== Problem description ==
In the records below, find the line containing "Image resolution: width=1058" and retype it and every line after it exactly, adding nothing.

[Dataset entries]

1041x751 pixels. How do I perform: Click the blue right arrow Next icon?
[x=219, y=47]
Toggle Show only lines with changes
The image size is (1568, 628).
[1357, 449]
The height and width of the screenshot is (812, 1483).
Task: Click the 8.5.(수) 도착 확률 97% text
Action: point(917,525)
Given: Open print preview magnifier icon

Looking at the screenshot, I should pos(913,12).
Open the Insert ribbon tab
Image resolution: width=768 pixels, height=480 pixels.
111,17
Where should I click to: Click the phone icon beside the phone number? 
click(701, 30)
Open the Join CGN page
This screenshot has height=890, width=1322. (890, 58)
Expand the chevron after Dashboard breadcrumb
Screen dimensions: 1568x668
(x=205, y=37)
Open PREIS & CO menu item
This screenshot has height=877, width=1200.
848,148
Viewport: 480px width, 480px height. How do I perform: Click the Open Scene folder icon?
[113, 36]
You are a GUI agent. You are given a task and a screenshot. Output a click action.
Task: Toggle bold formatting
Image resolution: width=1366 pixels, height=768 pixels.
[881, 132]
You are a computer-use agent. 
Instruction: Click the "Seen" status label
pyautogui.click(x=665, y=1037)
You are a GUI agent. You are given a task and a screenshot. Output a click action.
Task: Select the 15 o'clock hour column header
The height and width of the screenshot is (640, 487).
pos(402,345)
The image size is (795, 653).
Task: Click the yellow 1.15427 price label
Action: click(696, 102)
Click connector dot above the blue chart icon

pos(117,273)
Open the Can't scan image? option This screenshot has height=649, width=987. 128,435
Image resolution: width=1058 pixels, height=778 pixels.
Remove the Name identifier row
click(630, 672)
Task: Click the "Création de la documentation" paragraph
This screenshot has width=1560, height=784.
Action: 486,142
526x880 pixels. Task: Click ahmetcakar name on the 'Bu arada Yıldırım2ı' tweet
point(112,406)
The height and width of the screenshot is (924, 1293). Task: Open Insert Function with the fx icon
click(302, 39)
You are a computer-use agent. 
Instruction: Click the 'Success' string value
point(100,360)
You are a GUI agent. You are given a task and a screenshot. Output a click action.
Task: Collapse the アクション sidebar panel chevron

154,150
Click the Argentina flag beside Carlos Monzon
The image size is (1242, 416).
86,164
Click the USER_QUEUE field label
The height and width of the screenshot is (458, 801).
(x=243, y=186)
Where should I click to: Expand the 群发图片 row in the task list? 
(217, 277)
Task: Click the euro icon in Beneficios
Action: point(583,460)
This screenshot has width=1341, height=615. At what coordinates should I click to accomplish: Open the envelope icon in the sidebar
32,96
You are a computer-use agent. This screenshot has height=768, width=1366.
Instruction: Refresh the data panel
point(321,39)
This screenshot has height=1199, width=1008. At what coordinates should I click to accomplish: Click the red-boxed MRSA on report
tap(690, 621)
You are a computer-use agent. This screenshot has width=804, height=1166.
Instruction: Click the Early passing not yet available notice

== Answer to this task ==
Image resolution: width=1058 pixels, height=778 pixels.
Remove the Name identifier row
click(630, 672)
Task: Click the "Création de la documentation" paragraph
This screenshot has width=1560, height=784.
Action: 486,142
526x880 pixels. Task: Click ahmetcakar name on the 'Bu arada Yıldırım2ı' tweet
point(112,406)
The height and width of the screenshot is (924, 1293). Task: Open Insert Function with the fx icon
click(302, 39)
You are a computer-use agent. 
Instruction: Click the 'Success' string value
point(100,360)
You are a GUI agent. You are given a task and a screenshot. Output a click action.
Task: Collapse the アクション sidebar panel chevron

154,150
Click the Argentina flag beside Carlos Monzon
The image size is (1242, 416).
86,164
Click the USER_QUEUE field label
The height and width of the screenshot is (458, 801).
(x=243, y=186)
Where should I click to: Expand the 群发图片 row in the task list? 
(217, 277)
Task: Click the euro icon in Beneficios
Action: point(583,460)
This screenshot has width=1341, height=615. At what coordinates should I click to accomplish: Open the envelope icon in the sidebar
32,96
You are a computer-use agent. This screenshot has height=768, width=1366.
Instruction: Refresh the data panel
point(321,39)
This screenshot has height=1199, width=1008. At what coordinates should I click to accomplish: Click the red-boxed MRSA on report
tap(690, 621)
You are a computer-use agent. This screenshot has width=804, height=1166.
Instruction: Click the Early passing not yet available notice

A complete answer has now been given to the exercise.